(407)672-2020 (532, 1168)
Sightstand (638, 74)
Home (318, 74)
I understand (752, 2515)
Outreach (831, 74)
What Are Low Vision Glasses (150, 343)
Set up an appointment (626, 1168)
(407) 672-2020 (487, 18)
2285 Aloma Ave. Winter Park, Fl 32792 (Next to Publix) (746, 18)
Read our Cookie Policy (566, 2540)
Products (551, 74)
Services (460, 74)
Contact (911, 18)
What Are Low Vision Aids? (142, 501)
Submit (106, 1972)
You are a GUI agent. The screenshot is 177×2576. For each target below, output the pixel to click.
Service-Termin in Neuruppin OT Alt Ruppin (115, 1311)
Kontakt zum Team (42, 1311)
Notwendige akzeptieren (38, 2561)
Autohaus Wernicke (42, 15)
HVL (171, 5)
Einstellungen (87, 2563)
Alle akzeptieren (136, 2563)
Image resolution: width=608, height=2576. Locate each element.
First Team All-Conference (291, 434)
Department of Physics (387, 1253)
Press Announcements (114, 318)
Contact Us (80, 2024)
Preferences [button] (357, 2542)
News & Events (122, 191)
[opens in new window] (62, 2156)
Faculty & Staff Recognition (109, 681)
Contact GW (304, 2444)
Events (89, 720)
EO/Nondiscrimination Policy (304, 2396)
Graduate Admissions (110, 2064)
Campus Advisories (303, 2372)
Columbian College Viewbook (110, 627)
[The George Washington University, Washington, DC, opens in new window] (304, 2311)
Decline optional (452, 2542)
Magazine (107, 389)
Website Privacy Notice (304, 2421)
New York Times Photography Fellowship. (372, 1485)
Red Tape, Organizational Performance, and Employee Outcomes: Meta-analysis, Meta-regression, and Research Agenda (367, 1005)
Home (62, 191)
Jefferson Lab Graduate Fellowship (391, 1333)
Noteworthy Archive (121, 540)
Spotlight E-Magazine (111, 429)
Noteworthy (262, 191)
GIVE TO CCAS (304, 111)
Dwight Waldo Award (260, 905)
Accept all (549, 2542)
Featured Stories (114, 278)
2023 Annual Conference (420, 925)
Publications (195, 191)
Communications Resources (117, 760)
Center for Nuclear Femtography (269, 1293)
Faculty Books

****************************************

*WORK TO BE COMPLETED*. Set down each entry exactly, leaving none out.

*TASK ANSWER*.
(407)672-2020 (532, 1168)
Sightstand (638, 74)
Home (318, 74)
I understand (752, 2515)
Outreach (831, 74)
What Are Low Vision Glasses (150, 343)
Set up an appointment (626, 1168)
(407) 672-2020 (487, 18)
2285 Aloma Ave. Winter Park, Fl 32792 (Next to Publix) (746, 18)
Read our Cookie Policy (566, 2540)
Products (551, 74)
Services (460, 74)
Contact (911, 18)
What Are Low Vision Aids? (142, 501)
Submit (106, 1972)
You are a GUI agent. The screenshot is 177×2576. For each target below, output the pixel to click.
Service-Termin in Neuruppin OT Alt Ruppin (115, 1311)
Kontakt zum Team (42, 1311)
Notwendige akzeptieren (38, 2561)
Autohaus Wernicke (42, 15)
HVL (171, 5)
Einstellungen (87, 2563)
Alle akzeptieren (136, 2563)
Image resolution: width=608, height=2576. Locate each element.
First Team All-Conference (291, 434)
Department of Physics (387, 1253)
Press Announcements (114, 318)
Contact Us (80, 2024)
Preferences [button] (357, 2542)
News & Events (122, 191)
[opens in new window] (62, 2156)
Faculty & Staff Recognition (109, 681)
Contact GW (304, 2444)
Events (89, 720)
EO/Nondiscrimination Policy (304, 2396)
Graduate Admissions (110, 2064)
Campus Advisories (303, 2372)
Columbian College Viewbook (110, 627)
[The George Washington University, Washington, DC, opens in new window] (304, 2311)
Decline optional (452, 2542)
Magazine (107, 389)
Website Privacy Notice (304, 2421)
New York Times Photography Fellowship. (372, 1485)
Red Tape, Organizational Performance, and Employee Outcomes: Meta-analysis, Meta-regression, and Research Agenda (367, 1005)
Home (62, 191)
Jefferson Lab Graduate Fellowship (391, 1333)
Noteworthy Archive (121, 540)
Spotlight E-Magazine (111, 429)
Noteworthy (262, 191)
GIVE TO CCAS (304, 111)
Dwight Waldo Award (260, 905)
Accept all (549, 2542)
Featured Stories (114, 278)
2023 Annual Conference (420, 925)
Publications (195, 191)
Communications Resources (117, 760)
Center for Nuclear Femtography (269, 1293)
Faculty Books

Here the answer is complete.